I guess I am not sure why I should pay attention to EY's opinion on this. I do ML-type stuff for a living. Does EY have an unusual track record for predicting anything? All I see is a long tail of vaguely silly things he says online that he later renounces (e.g. "ignore stuff EY_2004 said"). To be clear: moving away from bad opinions is great! That is not what the issue is.
edit: In general I think LW really really doesn't listen to experts enough (I don't even mean myself, I just mean the sensible Bayesian thing to do is to just go with expert opinion prior on almost everything.) EY et al. take great pains to try to move people away from that behavior, talking about how the world is mad, about civiliational inadequacy, etc. In other words, don't trust experts, they are crazy anyways.
What would worry you that strong AI is near?
This is a good question. I think lots of funding incentive to build integrated systems (like self-driving cars, but for other domains) and enough talent pipeline to start making that stuff happen and create incremental improvements. People in general underestimate the systems engineering aspect of getting artificial intelligent agents to work in practice even in fairly limited settings like car driving.

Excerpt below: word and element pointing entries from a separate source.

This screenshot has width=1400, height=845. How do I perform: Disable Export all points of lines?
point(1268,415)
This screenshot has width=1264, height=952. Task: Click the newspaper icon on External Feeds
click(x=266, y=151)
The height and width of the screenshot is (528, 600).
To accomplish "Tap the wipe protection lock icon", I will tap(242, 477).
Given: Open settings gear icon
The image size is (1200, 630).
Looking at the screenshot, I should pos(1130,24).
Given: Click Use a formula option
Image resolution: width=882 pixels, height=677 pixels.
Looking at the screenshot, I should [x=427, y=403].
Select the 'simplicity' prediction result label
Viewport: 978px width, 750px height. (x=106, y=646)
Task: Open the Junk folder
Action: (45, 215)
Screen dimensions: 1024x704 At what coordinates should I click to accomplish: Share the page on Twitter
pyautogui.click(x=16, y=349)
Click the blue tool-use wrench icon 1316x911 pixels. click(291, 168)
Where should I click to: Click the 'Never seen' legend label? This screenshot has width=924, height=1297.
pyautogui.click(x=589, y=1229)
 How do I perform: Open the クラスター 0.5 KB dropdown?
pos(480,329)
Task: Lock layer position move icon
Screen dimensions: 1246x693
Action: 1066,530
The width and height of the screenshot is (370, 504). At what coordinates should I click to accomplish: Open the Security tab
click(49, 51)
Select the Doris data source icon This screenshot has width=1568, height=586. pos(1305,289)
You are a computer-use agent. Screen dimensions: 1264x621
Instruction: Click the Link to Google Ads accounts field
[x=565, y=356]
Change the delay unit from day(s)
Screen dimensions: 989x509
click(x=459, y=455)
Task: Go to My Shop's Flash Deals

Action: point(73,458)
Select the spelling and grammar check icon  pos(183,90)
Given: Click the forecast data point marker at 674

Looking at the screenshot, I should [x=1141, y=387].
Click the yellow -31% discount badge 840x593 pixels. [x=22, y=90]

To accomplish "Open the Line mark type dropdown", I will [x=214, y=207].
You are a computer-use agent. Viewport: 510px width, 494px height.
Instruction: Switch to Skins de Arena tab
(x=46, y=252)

Go is a hard game, but it is a toy problem in a way that dealing with the real world isn't. I am worried about economic incentives making it worth people's while to keep throwing money and people and iterating on real actual systems that do intelligent things in the world. Even fairly limited things at first.
What do you mean by this exactly? That real world has combinatorics problems that are much wider, or that dealing with real world does not reduce well to search in a tree of possible actions?
I think getting this working took a lot of effort and insight, and I don't mean to discount this effort or insight at all. I couldn't do what these guys did. But what I mean by "toy problem" is it avoids a lot of stuff about the physical world, hardware, laws, economics, etc. that happen when you try to build real things like cars, robots, or helicopters.
In other words, I think it's great people figured out the ideal rocket equation. But somehow it will take a lot of elbow grease (that Elon Musk et al are trying to provide) to make this stuff practical for people who are not enormous space agencies.